Each line below that contains the word "agent" must be copied.

--

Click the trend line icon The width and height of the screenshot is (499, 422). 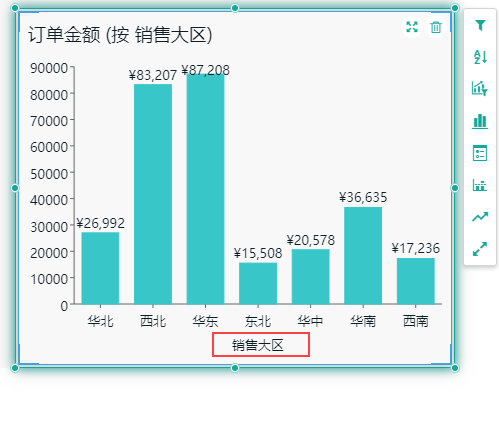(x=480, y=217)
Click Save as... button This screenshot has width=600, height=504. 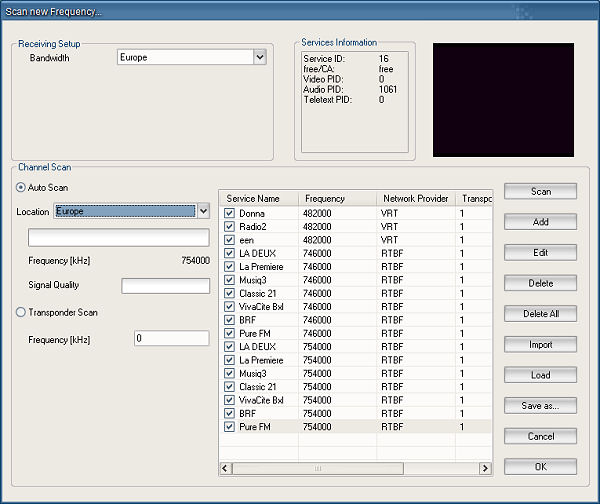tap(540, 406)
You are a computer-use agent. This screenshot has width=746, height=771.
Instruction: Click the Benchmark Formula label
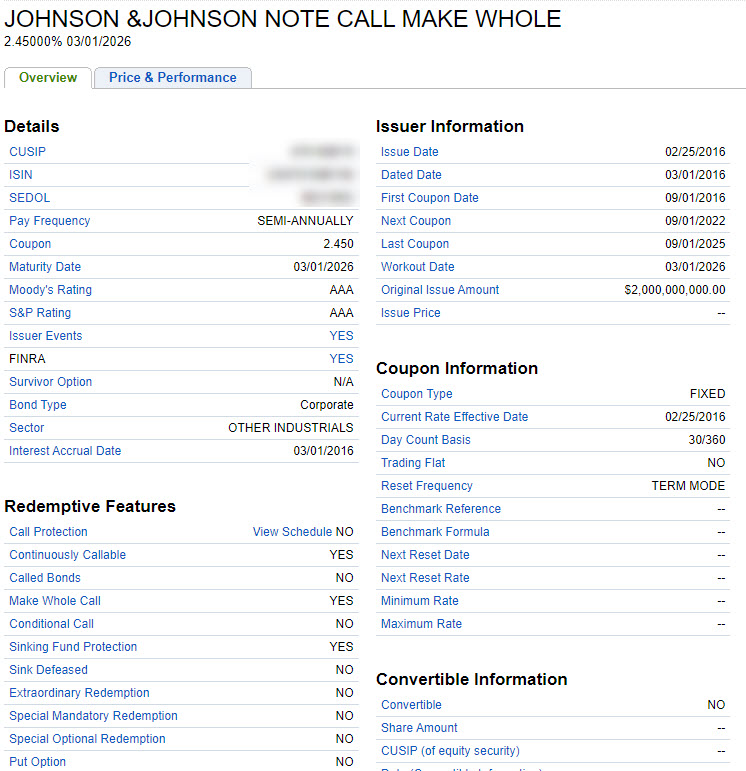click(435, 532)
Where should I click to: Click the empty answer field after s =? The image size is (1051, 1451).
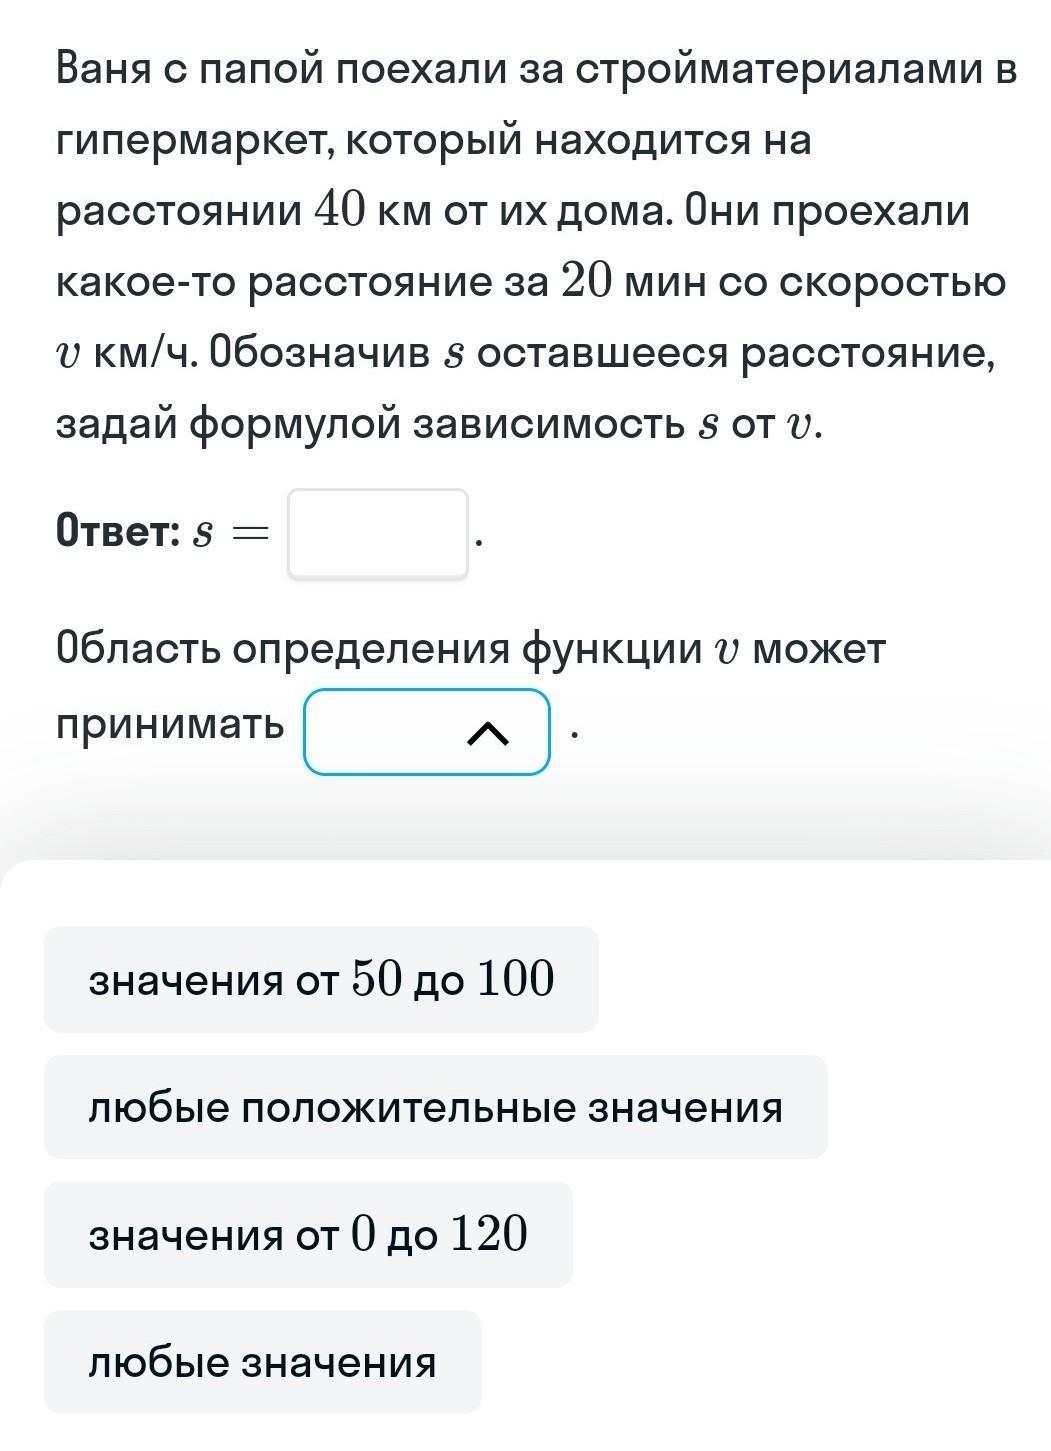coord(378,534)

--

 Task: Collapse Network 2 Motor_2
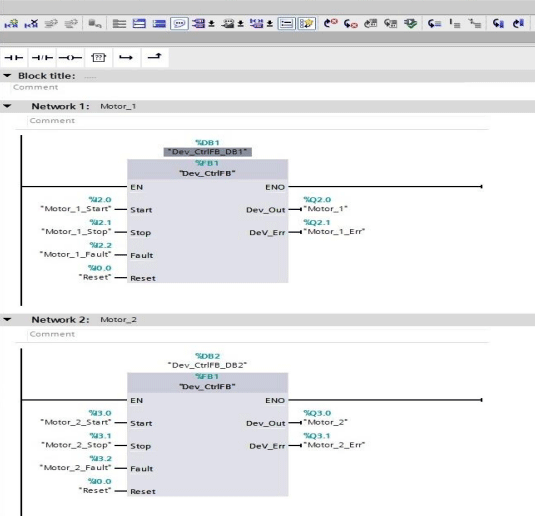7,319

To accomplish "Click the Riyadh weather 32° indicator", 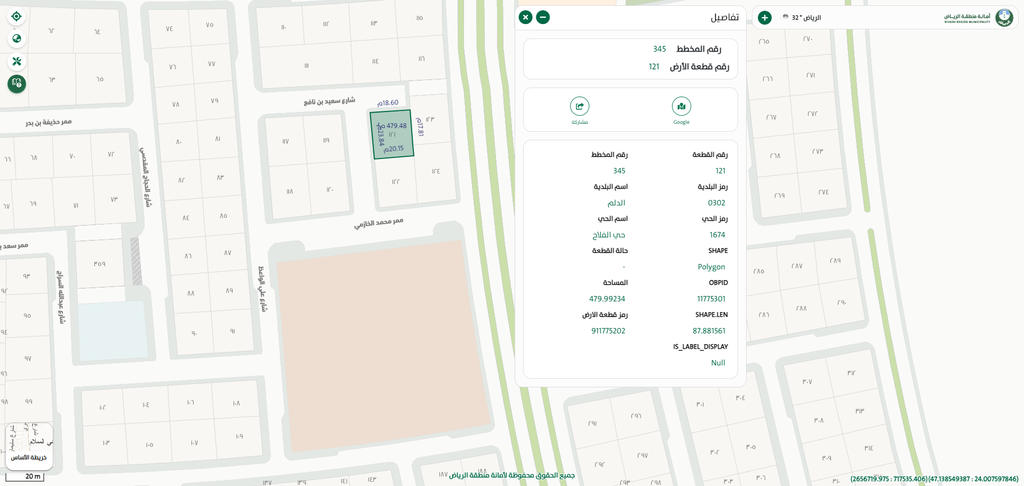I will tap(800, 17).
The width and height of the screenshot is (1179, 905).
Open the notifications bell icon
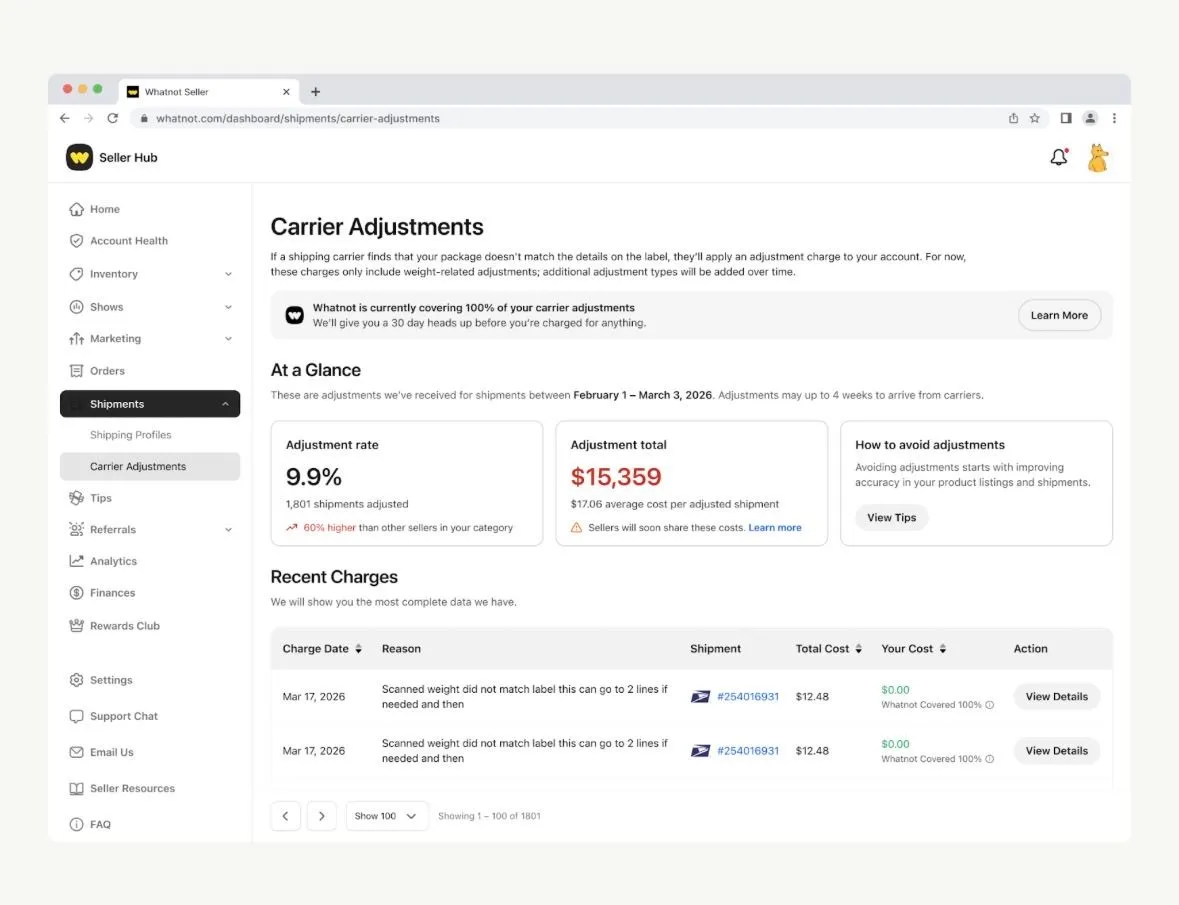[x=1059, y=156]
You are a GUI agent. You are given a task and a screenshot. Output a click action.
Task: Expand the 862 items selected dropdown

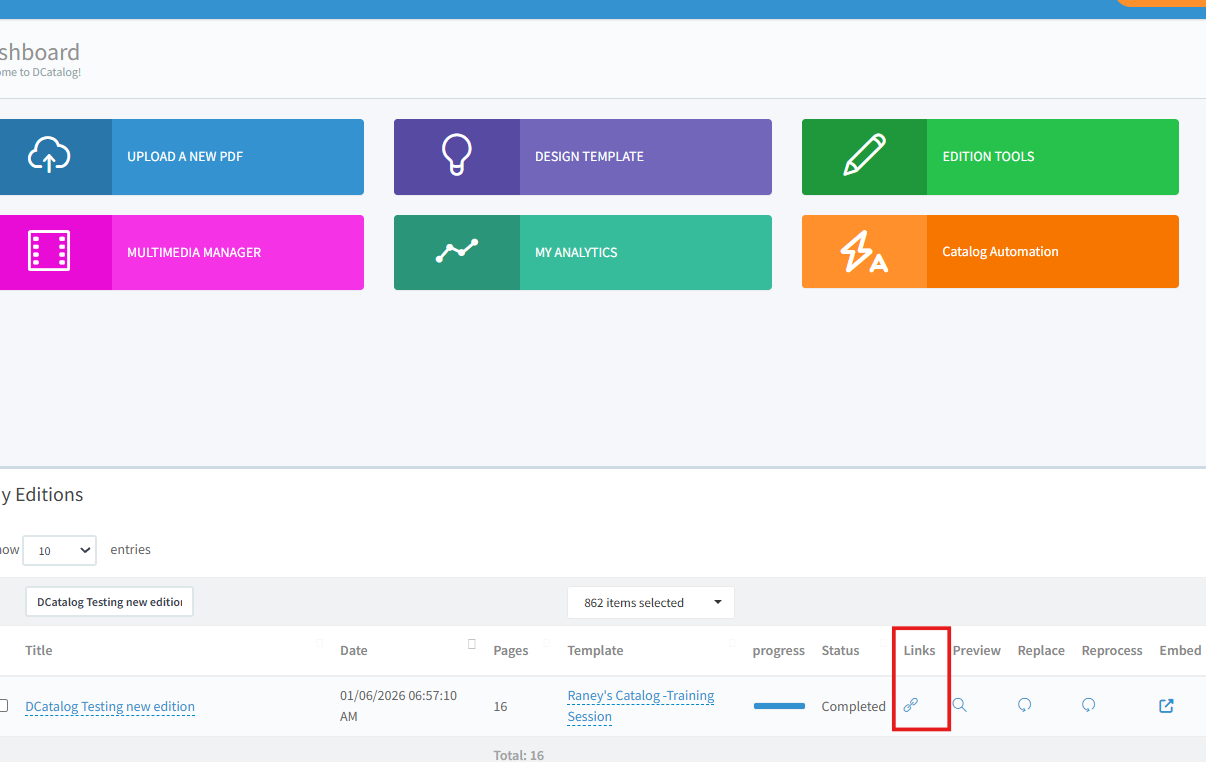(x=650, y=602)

--

Reply to the exercise:
You are a computer-use agent. This screenshot has width=746, height=771.
You are a GUI agent. You are given a task and a screenshot. Output a click action.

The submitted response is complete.